# Drinking too much water and vomiting?



## spoosrule (Feb 16, 2008)

Yep. Savannah will sometimes drink too much and throw up the water. Not really after a meal though, it's usually after having been outside. She's always fine afterwards.


----------



## Sami (Feb 9, 2010)

Are dogs sometimes do this after being outside for a while then coming in. They just drink to much and puck some of it up. If we see them going spastic at the water we just tell them to relax and have them stop drinking it for a few minutes then let them go back to it if they want. That usually relaxs them enough so they dont over drink.


----------



## CelticKitti (Jul 1, 2010)

Is she vomiting, or regurgitating? Mia used to regurgitate water ALL the time. She drank it to fast then it would just come up a few minuets later. I think she was drinking the water to fast, and swallowing air at the same time. We had a MAJOR problem(3-4 times a day), not just occasional regurgitation. 

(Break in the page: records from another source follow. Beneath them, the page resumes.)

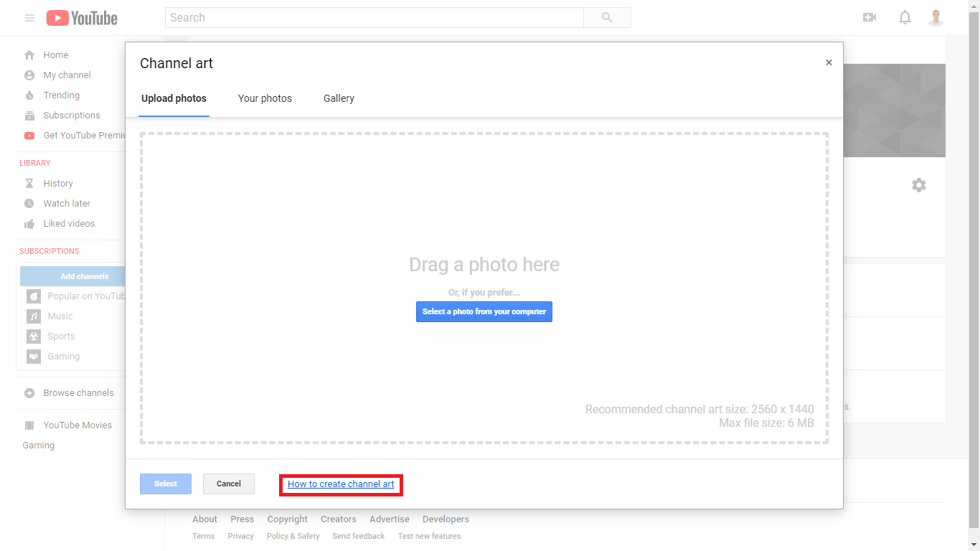This screenshot has height=551, width=980.
Task: Switch to the Gallery tab
Action: (x=339, y=98)
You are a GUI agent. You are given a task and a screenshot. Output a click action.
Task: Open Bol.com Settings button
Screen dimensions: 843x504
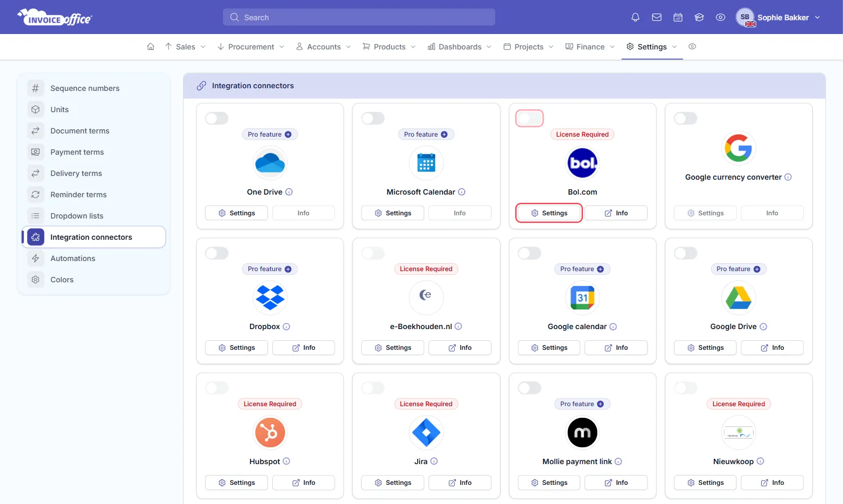549,213
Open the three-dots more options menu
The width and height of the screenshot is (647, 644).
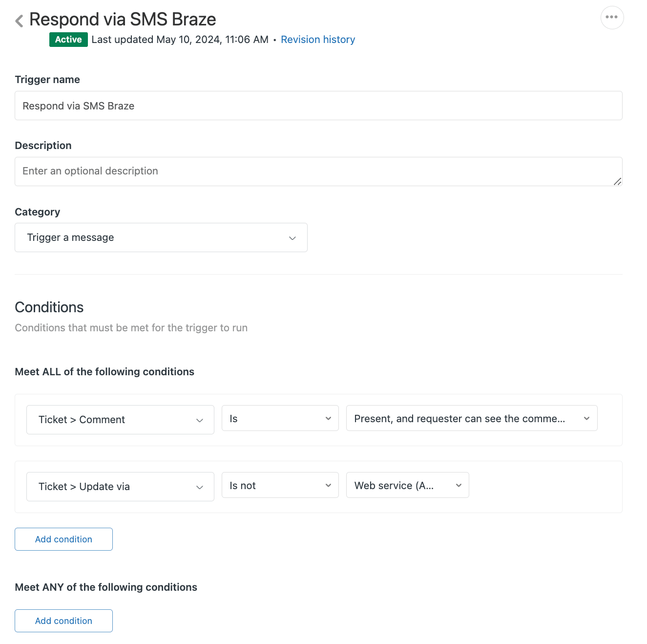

I started by limiting the amount of water she could have at one time. But I was worried I wouldn't give her enough if she was really thirsty. (she always acted like she was super thirsty) I purchased a DrinkBetter Bowl. It has a float that only allows them a small amount of water available at a time. I think this has slowed her down, and prevented her from gulping. It did also help with those pesky dribbles that seemed to follow her away from the bowl. Recently we haven't had any problem with regurgitation. I believe the bowl helped her learn how to drink, and she's gotten older and has matured.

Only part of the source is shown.